Rewrite the material below, replacing "Instruction" with "Goal" and leaving everything else unchanged.

* **Raw records**
[start]

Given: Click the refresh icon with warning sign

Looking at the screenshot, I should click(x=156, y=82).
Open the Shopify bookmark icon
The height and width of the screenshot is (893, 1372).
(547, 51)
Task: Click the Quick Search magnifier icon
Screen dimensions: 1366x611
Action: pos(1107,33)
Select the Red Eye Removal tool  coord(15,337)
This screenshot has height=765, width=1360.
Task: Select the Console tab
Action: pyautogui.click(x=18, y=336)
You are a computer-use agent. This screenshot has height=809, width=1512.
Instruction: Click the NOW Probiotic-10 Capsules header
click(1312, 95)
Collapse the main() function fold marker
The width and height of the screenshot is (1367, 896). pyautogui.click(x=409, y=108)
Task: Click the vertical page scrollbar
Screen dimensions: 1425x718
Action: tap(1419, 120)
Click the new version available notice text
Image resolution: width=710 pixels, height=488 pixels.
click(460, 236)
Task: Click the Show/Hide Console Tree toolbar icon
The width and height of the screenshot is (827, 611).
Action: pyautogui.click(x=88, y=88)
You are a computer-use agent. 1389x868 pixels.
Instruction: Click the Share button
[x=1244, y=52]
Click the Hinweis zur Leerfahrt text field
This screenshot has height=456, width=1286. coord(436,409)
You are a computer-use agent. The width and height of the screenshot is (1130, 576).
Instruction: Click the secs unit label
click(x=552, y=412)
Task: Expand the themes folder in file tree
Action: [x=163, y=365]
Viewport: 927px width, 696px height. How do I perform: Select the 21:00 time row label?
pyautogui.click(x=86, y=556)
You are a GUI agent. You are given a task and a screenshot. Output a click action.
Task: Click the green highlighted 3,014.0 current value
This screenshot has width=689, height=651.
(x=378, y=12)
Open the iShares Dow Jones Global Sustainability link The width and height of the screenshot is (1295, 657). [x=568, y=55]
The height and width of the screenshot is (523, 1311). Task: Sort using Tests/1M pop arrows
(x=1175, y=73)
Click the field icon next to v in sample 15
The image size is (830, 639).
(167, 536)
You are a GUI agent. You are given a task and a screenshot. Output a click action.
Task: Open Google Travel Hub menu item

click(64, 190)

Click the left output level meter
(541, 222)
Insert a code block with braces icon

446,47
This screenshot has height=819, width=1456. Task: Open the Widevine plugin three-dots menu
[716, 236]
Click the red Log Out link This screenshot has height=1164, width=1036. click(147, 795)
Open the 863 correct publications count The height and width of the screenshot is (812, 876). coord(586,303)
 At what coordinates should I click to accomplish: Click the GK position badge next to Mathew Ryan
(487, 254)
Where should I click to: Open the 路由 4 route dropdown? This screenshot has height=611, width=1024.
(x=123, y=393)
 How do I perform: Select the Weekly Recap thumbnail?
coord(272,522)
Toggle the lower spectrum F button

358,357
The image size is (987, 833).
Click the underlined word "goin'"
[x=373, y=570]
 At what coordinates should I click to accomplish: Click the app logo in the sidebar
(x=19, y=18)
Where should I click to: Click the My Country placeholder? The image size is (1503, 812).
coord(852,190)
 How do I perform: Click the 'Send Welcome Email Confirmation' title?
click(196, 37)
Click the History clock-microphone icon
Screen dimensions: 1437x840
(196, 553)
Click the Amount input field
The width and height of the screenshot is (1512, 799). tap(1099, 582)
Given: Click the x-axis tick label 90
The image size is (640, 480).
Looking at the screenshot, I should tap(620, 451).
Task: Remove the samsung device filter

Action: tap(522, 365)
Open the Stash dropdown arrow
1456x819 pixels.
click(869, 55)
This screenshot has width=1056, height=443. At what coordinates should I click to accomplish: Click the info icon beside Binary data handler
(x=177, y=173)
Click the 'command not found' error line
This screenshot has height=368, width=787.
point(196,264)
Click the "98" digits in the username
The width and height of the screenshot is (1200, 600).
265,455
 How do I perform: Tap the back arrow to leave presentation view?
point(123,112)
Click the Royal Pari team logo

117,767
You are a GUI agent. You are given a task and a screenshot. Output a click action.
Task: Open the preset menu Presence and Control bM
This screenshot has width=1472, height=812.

[end]

* **Right answer**
Given: Click the refresh icon with warning sign

Looking at the screenshot, I should click(x=156, y=82).
Open the Shopify bookmark icon
The height and width of the screenshot is (893, 1372).
(547, 51)
Task: Click the Quick Search magnifier icon
Screen dimensions: 1366x611
Action: pos(1107,33)
Select the Red Eye Removal tool  coord(15,337)
This screenshot has height=765, width=1360.
Task: Select the Console tab
Action: pyautogui.click(x=18, y=336)
You are a computer-use agent. This screenshot has height=809, width=1512.
Goal: Click the NOW Probiotic-10 Capsules header
click(1312, 95)
Collapse the main() function fold marker
The width and height of the screenshot is (1367, 896). pyautogui.click(x=409, y=108)
Task: Click the vertical page scrollbar
Screen dimensions: 1425x718
Action: tap(1419, 120)
Click the new version available notice text
Image resolution: width=710 pixels, height=488 pixels.
click(460, 236)
Task: Click the Show/Hide Console Tree toolbar icon
The width and height of the screenshot is (827, 611).
Action: pyautogui.click(x=88, y=88)
You are a computer-use agent. 1389x868 pixels.
Goal: Click the Share button
[x=1244, y=52]
Click the Hinweis zur Leerfahrt text field
This screenshot has height=456, width=1286. coord(436,409)
You are a computer-use agent. The width and height of the screenshot is (1130, 576).
Goal: Click the secs unit label
click(x=552, y=412)
Task: Expand the themes folder in file tree
Action: [x=163, y=365]
Viewport: 927px width, 696px height. How do I perform: Select the 21:00 time row label?
pyautogui.click(x=86, y=556)
You are a GUI agent. You are given a task and a screenshot. Output a click action.
Task: Click the green highlighted 3,014.0 current value
This screenshot has width=689, height=651.
(x=378, y=12)
Open the iShares Dow Jones Global Sustainability link The width and height of the screenshot is (1295, 657). [x=568, y=55]
The height and width of the screenshot is (523, 1311). Task: Sort using Tests/1M pop arrows
(x=1175, y=73)
Click the field icon next to v in sample 15
The image size is (830, 639).
(167, 536)
You are a GUI agent. You are given a task and a screenshot. Output a click action.
Task: Open Google Travel Hub menu item

click(64, 190)

Click the left output level meter
(541, 222)
Insert a code block with braces icon

446,47
This screenshot has height=819, width=1456. Task: Open the Widevine plugin three-dots menu
[716, 236]
Click the red Log Out link This screenshot has height=1164, width=1036. click(147, 795)
Open the 863 correct publications count The height and width of the screenshot is (812, 876). coord(586,303)
 At what coordinates should I click to accomplish: Click the GK position badge next to Mathew Ryan
(487, 254)
Where should I click to: Open the 路由 4 route dropdown? This screenshot has height=611, width=1024.
(x=123, y=393)
 How do I perform: Select the Weekly Recap thumbnail?
coord(272,522)
Toggle the lower spectrum F button

358,357
The image size is (987, 833).
Click the underlined word "goin'"
[x=373, y=570]
 At what coordinates should I click to accomplish: Click the app logo in the sidebar
(x=19, y=18)
Where should I click to: Click the My Country placeholder? The image size is (1503, 812).
coord(852,190)
 How do I perform: Click the 'Send Welcome Email Confirmation' title?
click(196, 37)
Click the History clock-microphone icon
Screen dimensions: 1437x840
(196, 553)
Click the Amount input field
The width and height of the screenshot is (1512, 799). tap(1099, 582)
Given: Click the x-axis tick label 90
The image size is (640, 480).
Looking at the screenshot, I should tap(620, 451).
Task: Remove the samsung device filter

Action: tap(522, 365)
Open the Stash dropdown arrow
1456x819 pixels.
click(869, 55)
This screenshot has width=1056, height=443. At what coordinates should I click to accomplish: Click the info icon beside Binary data handler
(x=177, y=173)
Click the 'command not found' error line
This screenshot has height=368, width=787.
point(196,264)
Click the "98" digits in the username
The width and height of the screenshot is (1200, 600).
265,455
 How do I perform: Tap the back arrow to leave presentation view?
point(123,112)
Click the Royal Pari team logo

117,767
You are a GUI agent. You are given a task and a screenshot. Output a click action.
Task: Open the preset menu Presence and Control bM
This screenshot has width=1472, height=812.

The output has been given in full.